Assigned task: Lines in the entries below where the word "item" shows up should each be copied.

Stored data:
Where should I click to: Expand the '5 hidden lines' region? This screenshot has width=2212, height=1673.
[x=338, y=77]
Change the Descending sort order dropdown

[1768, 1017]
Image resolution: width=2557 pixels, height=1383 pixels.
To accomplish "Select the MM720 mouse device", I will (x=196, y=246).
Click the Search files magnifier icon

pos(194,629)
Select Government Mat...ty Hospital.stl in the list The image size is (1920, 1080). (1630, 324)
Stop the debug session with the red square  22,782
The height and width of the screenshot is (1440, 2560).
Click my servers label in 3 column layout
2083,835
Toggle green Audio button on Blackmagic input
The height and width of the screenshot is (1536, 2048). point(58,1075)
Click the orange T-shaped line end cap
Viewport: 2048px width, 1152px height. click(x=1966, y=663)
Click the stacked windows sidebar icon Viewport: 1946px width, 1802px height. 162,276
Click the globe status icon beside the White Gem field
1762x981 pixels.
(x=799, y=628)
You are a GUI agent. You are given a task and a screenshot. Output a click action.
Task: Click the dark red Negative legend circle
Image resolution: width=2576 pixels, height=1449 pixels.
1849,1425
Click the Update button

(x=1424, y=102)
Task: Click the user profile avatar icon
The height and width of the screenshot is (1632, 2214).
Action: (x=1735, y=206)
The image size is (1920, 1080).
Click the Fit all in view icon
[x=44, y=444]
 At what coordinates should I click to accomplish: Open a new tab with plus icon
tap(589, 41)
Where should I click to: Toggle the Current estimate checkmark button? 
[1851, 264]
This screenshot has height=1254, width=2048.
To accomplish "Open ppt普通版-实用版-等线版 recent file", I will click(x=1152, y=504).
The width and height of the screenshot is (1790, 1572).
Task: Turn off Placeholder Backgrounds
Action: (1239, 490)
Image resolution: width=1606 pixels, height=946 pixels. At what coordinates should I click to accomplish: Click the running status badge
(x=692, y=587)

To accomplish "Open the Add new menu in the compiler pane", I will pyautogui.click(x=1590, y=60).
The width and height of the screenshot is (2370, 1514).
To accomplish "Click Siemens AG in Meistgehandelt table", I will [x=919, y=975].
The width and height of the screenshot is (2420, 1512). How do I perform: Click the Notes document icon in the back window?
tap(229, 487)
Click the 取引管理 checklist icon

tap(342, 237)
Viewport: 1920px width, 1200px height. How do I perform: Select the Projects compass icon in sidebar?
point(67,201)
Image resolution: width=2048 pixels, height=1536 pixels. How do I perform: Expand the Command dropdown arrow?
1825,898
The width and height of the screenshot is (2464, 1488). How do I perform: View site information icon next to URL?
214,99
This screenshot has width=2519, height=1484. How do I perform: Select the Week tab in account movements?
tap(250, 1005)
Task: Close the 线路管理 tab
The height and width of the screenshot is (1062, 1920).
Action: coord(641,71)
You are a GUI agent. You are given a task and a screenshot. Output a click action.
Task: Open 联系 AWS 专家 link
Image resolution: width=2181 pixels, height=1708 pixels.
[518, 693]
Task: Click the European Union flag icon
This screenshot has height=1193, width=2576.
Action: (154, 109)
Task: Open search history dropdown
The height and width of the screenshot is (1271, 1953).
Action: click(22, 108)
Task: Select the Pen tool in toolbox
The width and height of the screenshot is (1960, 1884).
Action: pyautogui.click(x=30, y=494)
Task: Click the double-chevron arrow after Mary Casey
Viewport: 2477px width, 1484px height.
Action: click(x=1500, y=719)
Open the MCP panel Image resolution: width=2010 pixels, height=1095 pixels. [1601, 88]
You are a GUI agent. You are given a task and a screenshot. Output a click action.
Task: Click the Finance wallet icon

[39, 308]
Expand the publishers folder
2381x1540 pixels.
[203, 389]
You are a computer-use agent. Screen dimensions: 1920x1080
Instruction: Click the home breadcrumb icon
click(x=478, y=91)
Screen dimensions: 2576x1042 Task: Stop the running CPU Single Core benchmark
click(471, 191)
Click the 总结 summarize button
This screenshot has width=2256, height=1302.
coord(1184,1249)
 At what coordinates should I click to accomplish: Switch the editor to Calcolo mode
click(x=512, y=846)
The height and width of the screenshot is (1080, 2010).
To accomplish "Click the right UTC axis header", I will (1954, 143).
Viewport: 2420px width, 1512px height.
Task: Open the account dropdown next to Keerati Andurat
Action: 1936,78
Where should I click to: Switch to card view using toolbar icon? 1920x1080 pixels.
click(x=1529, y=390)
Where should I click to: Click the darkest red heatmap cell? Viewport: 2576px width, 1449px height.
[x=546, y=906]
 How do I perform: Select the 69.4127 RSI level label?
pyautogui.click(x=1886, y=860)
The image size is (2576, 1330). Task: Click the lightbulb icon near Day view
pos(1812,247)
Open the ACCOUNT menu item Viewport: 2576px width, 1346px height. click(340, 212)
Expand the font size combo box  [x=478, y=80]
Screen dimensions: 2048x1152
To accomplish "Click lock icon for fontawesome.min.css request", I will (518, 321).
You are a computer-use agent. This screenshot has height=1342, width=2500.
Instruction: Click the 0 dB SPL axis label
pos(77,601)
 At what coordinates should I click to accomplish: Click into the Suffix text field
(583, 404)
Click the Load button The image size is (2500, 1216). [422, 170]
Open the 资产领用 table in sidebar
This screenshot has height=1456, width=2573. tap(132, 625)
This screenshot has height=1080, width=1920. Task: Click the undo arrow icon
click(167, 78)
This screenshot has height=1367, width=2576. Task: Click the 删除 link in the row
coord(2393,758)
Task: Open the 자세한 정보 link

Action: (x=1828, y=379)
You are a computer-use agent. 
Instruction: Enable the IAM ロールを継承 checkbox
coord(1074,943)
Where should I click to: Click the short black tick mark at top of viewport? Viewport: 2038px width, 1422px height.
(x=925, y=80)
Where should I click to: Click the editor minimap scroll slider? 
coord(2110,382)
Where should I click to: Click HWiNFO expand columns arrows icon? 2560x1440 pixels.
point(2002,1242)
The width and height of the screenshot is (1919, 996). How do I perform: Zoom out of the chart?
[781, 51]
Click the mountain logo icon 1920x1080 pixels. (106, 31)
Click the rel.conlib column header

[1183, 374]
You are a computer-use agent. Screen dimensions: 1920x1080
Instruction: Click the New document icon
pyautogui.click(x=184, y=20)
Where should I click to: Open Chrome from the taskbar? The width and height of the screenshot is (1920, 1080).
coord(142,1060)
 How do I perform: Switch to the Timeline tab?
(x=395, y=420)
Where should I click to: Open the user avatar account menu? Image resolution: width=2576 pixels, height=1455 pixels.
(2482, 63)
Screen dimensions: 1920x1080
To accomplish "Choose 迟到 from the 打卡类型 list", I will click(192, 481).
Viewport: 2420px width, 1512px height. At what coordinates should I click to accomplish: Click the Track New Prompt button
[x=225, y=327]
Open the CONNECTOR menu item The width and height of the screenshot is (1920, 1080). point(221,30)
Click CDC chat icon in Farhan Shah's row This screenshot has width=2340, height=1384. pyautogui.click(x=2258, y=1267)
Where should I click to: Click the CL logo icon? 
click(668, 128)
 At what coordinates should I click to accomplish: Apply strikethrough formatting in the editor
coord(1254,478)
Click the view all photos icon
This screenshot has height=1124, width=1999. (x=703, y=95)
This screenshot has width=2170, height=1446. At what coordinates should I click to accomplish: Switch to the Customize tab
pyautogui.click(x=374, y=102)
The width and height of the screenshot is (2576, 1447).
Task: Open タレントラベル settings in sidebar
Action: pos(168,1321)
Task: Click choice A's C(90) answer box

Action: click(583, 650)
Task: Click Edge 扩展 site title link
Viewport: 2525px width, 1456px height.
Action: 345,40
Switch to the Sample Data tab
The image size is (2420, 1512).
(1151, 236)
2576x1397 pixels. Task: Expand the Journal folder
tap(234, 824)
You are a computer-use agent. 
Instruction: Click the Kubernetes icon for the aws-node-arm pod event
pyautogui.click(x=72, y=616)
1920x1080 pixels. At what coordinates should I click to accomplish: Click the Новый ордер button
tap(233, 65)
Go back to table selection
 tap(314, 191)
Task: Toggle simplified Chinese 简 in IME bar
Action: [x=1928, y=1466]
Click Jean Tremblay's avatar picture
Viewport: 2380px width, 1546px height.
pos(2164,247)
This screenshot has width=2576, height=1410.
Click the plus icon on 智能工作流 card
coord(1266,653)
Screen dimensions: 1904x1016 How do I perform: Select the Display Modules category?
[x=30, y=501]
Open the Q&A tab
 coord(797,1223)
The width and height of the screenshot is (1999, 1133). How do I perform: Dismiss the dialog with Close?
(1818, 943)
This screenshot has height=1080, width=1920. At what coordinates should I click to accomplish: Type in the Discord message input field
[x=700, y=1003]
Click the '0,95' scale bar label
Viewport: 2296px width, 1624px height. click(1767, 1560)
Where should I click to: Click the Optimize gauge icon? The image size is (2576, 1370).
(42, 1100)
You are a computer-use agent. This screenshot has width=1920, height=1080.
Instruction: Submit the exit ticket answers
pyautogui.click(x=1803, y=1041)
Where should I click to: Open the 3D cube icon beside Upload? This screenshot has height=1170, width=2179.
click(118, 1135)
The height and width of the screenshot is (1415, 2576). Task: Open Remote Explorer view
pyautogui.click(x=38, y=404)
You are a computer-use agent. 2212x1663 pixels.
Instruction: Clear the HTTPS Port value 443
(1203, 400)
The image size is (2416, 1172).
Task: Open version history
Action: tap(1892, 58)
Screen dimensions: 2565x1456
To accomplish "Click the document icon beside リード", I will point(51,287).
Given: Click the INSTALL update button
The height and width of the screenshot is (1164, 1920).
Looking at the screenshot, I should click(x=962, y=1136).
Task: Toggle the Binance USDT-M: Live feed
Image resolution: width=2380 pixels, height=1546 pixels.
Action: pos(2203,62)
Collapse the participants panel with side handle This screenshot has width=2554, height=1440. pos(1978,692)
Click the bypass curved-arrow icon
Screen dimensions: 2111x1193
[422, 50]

Written reply:
Open the ACCOUNT menu item Viewport: 2576px width, 1346px height. click(340, 212)
Open the CONNECTOR menu item The width and height of the screenshot is (1920, 1080). point(221,30)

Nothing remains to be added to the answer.